*Instructions to follow*: Show each line in the listing below that contains the word "click".

═══ Data for this task

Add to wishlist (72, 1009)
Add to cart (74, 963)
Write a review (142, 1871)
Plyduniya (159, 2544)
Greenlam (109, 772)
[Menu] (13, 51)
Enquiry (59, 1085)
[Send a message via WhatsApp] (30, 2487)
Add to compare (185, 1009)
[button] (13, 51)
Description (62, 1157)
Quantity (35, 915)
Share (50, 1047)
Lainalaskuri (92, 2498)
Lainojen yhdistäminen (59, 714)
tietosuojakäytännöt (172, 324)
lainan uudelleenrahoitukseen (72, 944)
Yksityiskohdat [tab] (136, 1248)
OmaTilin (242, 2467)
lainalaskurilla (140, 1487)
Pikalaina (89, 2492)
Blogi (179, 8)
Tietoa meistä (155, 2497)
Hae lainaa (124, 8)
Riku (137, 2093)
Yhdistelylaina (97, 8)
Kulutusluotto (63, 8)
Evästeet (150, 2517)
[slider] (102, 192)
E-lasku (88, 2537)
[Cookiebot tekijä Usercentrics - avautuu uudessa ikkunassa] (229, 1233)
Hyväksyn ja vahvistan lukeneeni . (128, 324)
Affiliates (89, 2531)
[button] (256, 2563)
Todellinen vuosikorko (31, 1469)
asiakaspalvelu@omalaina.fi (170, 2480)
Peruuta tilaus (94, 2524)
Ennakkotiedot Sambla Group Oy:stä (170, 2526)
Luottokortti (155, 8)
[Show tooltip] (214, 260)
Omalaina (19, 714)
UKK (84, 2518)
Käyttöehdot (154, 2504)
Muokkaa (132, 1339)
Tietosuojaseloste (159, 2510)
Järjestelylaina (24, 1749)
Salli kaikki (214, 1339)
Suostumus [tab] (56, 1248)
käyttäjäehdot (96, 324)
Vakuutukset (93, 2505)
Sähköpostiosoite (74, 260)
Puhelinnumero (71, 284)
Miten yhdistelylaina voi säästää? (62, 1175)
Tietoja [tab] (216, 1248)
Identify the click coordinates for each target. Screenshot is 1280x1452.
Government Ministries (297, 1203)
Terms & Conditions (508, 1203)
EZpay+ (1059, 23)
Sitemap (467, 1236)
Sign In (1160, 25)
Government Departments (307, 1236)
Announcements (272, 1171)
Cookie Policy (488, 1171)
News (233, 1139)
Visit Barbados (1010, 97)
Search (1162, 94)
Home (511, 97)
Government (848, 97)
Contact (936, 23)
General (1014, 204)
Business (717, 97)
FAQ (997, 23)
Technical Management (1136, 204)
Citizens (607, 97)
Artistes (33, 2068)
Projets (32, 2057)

══════
═══ Data for this task

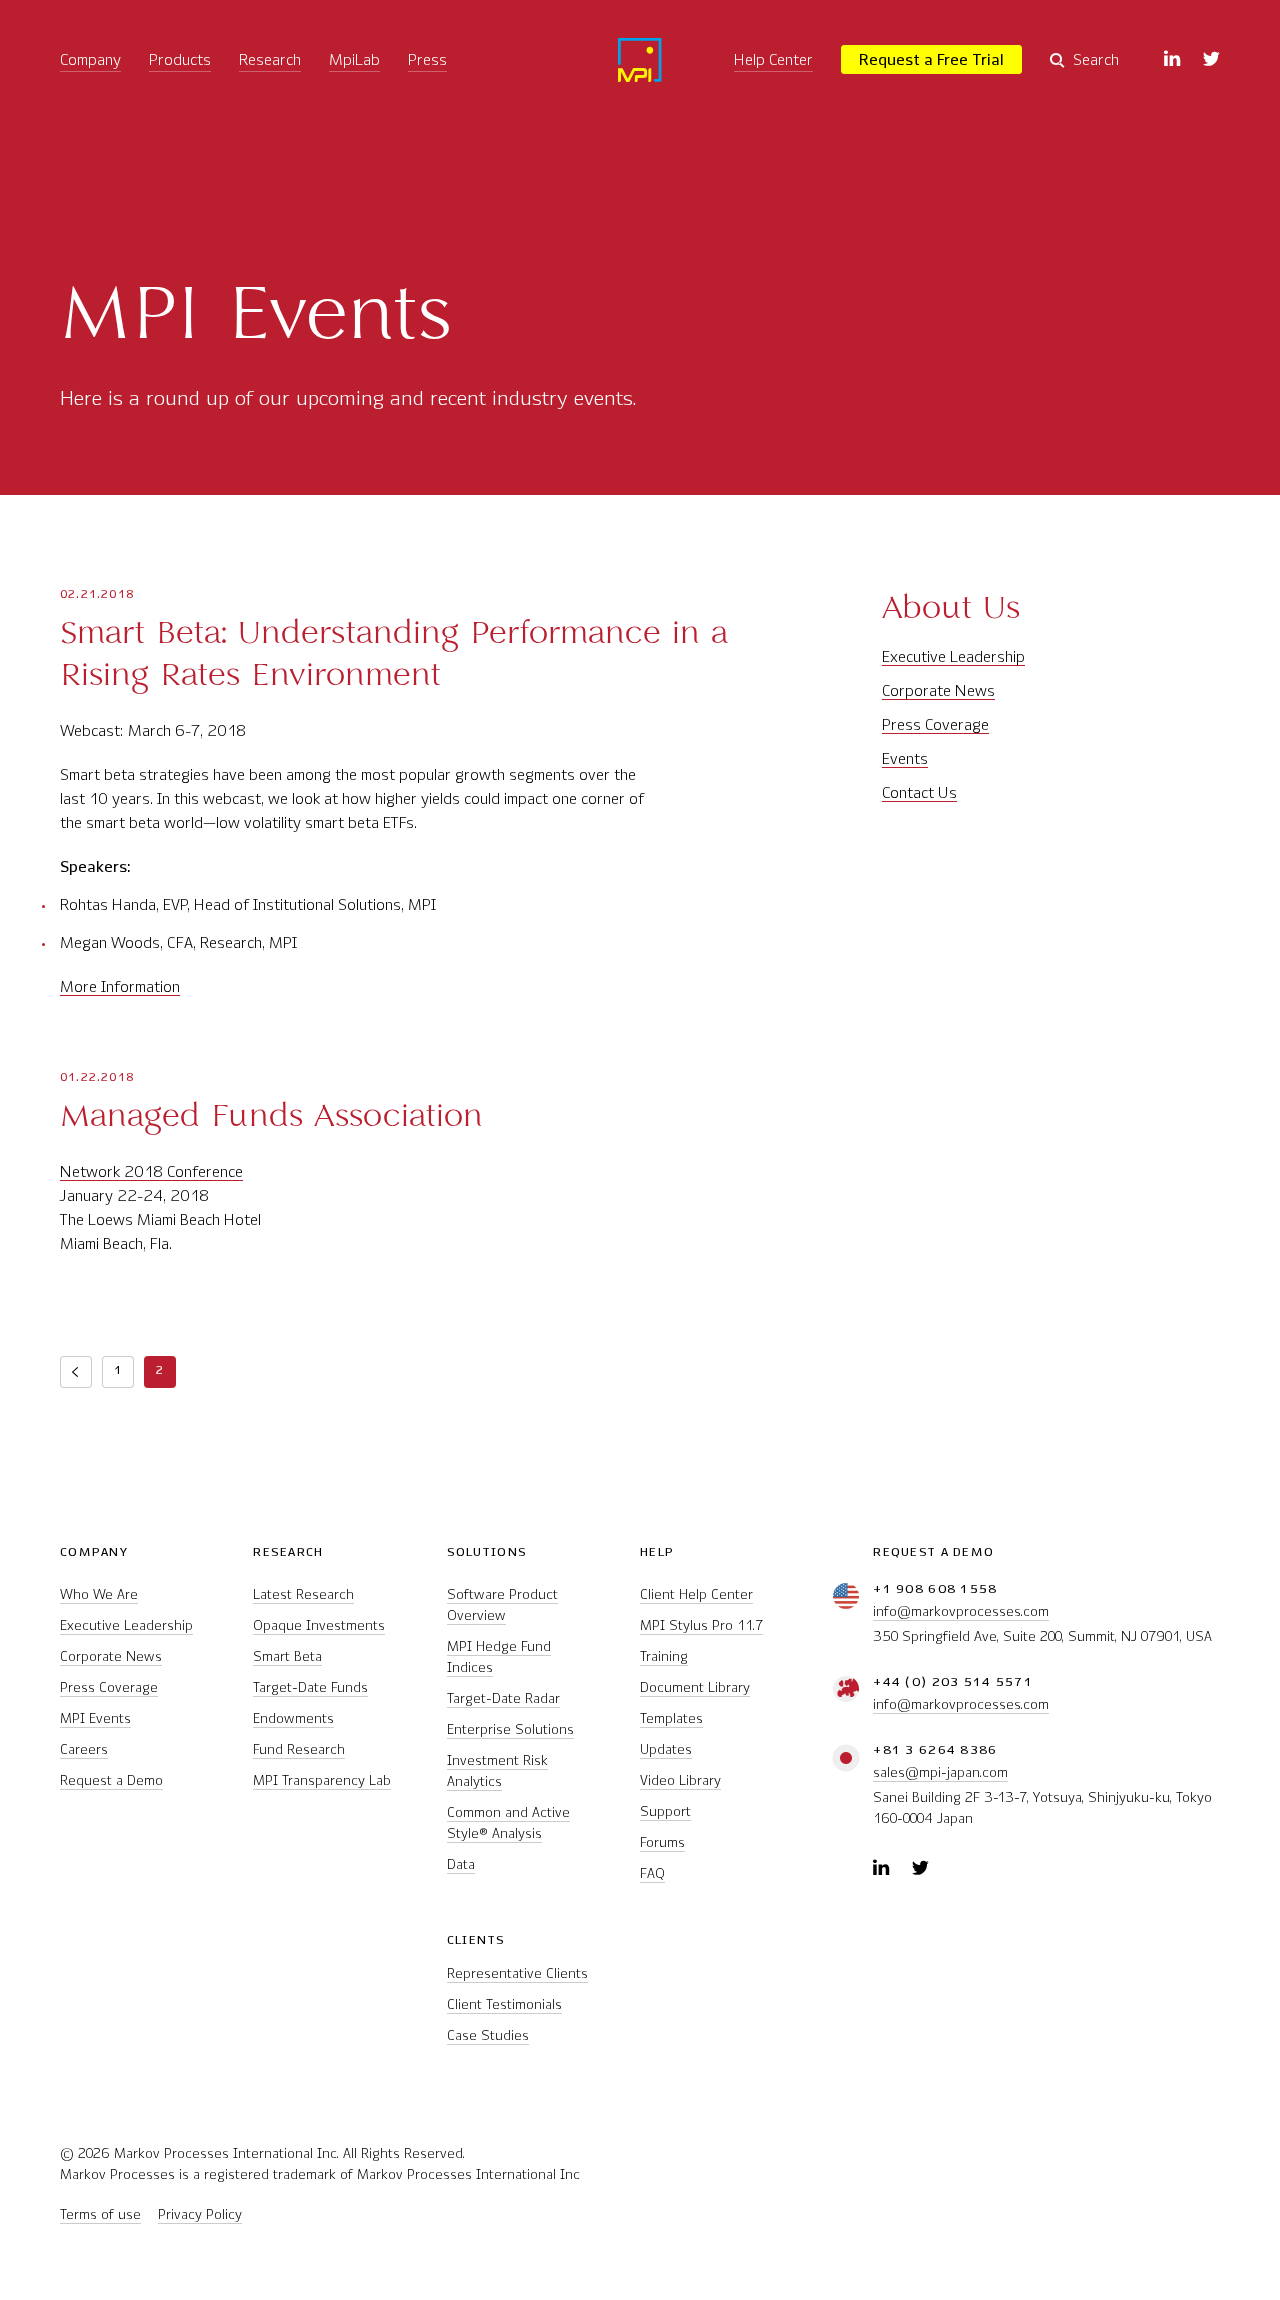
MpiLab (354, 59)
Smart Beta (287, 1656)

══════
═══ Data for this task

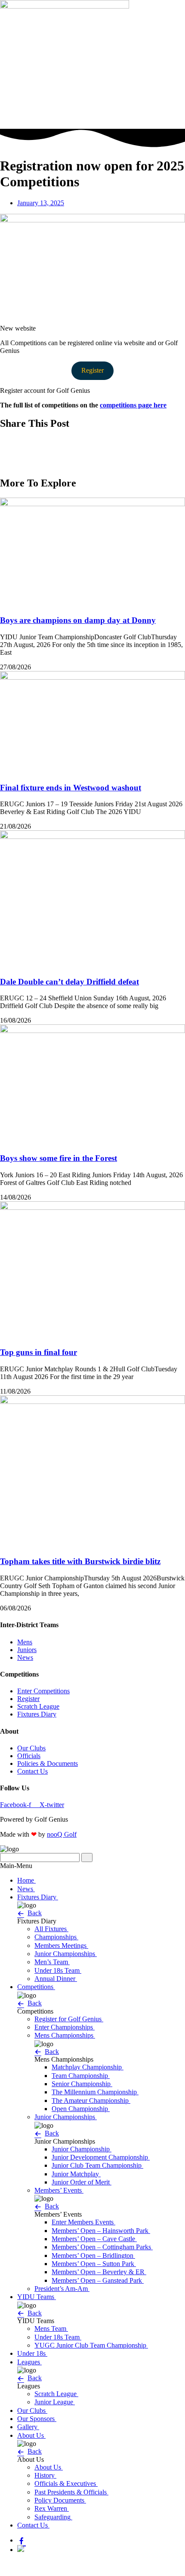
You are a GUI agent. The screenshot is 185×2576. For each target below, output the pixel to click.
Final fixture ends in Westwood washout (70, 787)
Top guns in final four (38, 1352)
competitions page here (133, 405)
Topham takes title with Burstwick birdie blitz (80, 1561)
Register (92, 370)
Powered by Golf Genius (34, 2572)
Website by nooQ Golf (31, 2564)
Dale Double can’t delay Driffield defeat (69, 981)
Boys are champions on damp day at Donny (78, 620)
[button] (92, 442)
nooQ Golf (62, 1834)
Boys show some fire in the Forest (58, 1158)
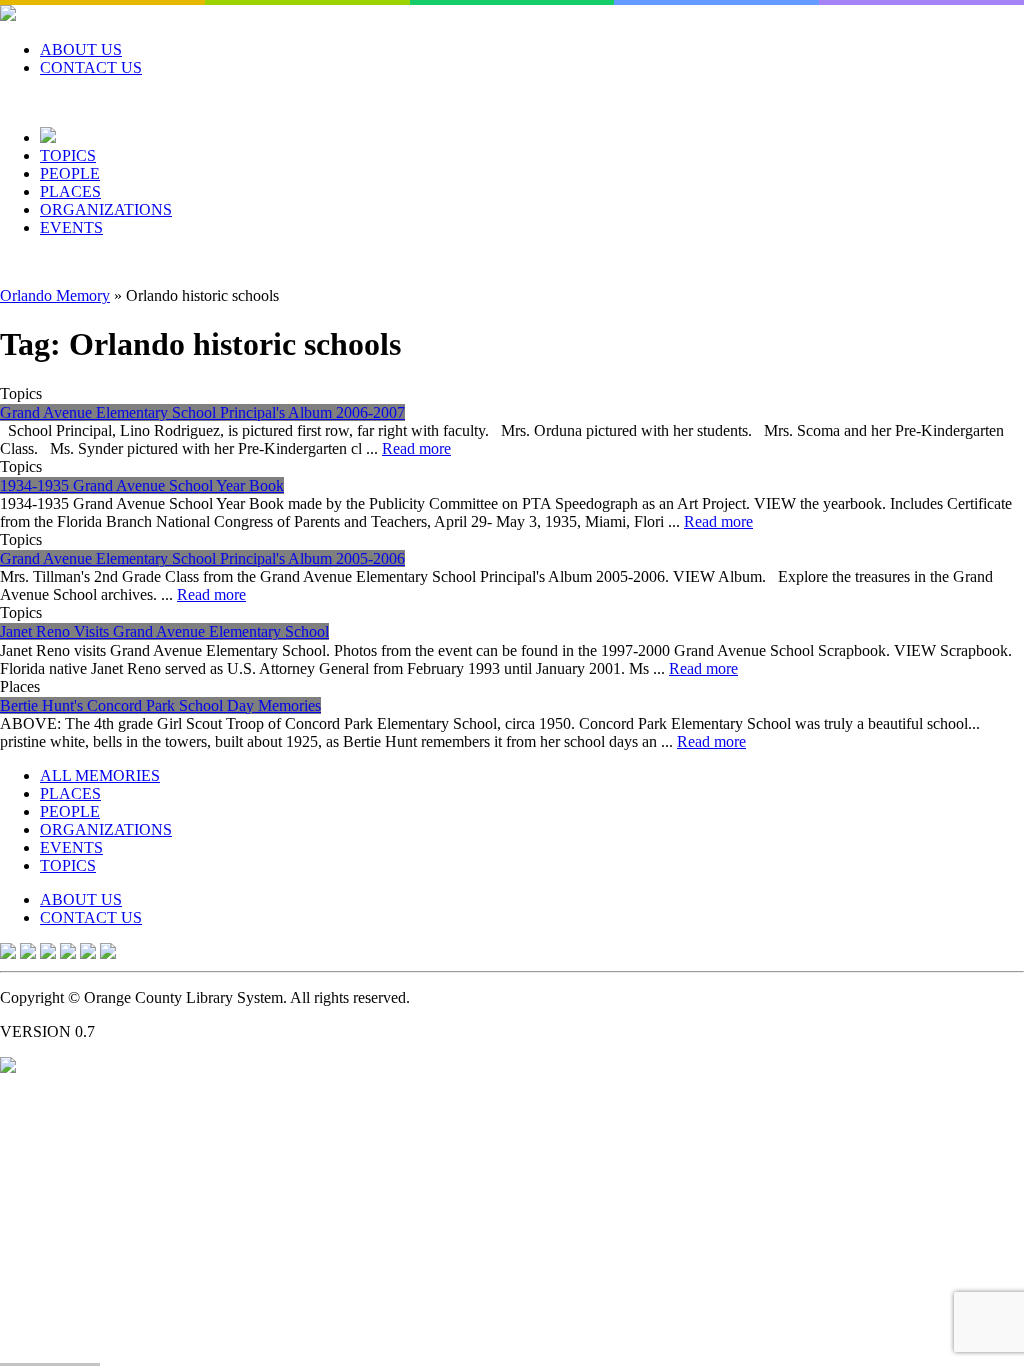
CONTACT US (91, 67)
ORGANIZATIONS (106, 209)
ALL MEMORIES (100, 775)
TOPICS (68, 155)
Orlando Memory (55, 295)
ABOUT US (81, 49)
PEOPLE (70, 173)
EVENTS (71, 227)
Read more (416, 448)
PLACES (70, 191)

══════

*Expected answer*:
Identify the click coordinates for each target. Screenshot is 1280x1452.
You are a GUI agent. The screenshot is 185×2576. For each target below, output the pixel to click.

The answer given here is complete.